▸ Action item: Output the full listing word for word.
━━━━━ Provided data ━━━━━
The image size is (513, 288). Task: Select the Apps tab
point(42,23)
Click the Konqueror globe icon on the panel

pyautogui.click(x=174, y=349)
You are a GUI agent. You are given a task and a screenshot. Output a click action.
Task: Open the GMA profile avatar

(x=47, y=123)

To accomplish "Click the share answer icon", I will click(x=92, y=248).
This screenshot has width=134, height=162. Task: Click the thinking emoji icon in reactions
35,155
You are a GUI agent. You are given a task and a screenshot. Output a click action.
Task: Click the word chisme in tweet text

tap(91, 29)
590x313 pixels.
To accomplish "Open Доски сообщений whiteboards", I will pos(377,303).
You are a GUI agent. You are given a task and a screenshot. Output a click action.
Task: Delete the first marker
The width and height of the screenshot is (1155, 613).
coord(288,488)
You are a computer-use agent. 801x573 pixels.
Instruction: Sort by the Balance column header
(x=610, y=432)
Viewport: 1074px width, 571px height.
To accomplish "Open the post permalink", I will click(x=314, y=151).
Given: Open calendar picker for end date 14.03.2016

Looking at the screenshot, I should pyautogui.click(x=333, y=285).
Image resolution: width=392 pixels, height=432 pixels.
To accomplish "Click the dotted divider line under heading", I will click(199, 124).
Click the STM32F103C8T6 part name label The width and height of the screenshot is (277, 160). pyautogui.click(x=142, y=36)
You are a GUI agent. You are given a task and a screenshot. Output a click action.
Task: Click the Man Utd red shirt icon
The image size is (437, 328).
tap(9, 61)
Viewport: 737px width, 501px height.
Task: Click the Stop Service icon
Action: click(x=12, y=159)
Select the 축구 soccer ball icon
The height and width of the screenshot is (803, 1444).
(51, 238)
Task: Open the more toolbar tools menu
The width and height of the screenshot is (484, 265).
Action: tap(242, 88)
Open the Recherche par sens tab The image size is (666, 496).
━━━━━
▸ Result of this task:
The image size is (513, 288). Task: Select the Apps tab
point(42,23)
Click the Konqueror globe icon on the panel

pyautogui.click(x=174, y=349)
You are a GUI agent. You are given a task and a screenshot. Output a click action.
Task: Open the GMA profile avatar

(x=47, y=123)

To accomplish "Click the share answer icon", I will click(x=92, y=248).
This screenshot has width=134, height=162. Task: Click the thinking emoji icon in reactions
35,155
You are a GUI agent. You are given a task and a screenshot. Output a click action.
Task: Click the word chisme in tweet text

tap(91, 29)
590x313 pixels.
To accomplish "Open Доски сообщений whiteboards", I will pos(377,303).
You are a GUI agent. You are given a task and a screenshot. Output a click action.
Task: Delete the first marker
The width and height of the screenshot is (1155, 613).
coord(288,488)
You are a computer-use agent. 801x573 pixels.
Instruction: Sort by the Balance column header
(x=610, y=432)
Viewport: 1074px width, 571px height.
To accomplish "Open the post permalink", I will click(x=314, y=151).
Given: Open calendar picker for end date 14.03.2016

Looking at the screenshot, I should pyautogui.click(x=333, y=285).
Image resolution: width=392 pixels, height=432 pixels.
To accomplish "Click the dotted divider line under heading", I will click(199, 124).
Click the STM32F103C8T6 part name label The width and height of the screenshot is (277, 160). pyautogui.click(x=142, y=36)
You are a GUI agent. You are given a task and a screenshot. Output a click action.
Task: Click the Man Utd red shirt icon
The image size is (437, 328).
tap(9, 61)
Viewport: 737px width, 501px height.
Task: Click the Stop Service icon
Action: click(x=12, y=159)
Select the 축구 soccer ball icon
The height and width of the screenshot is (803, 1444).
(51, 238)
Task: Open the more toolbar tools menu
The width and height of the screenshot is (484, 265).
Action: tap(242, 88)
Open the Recherche par sens tab The image size is (666, 496).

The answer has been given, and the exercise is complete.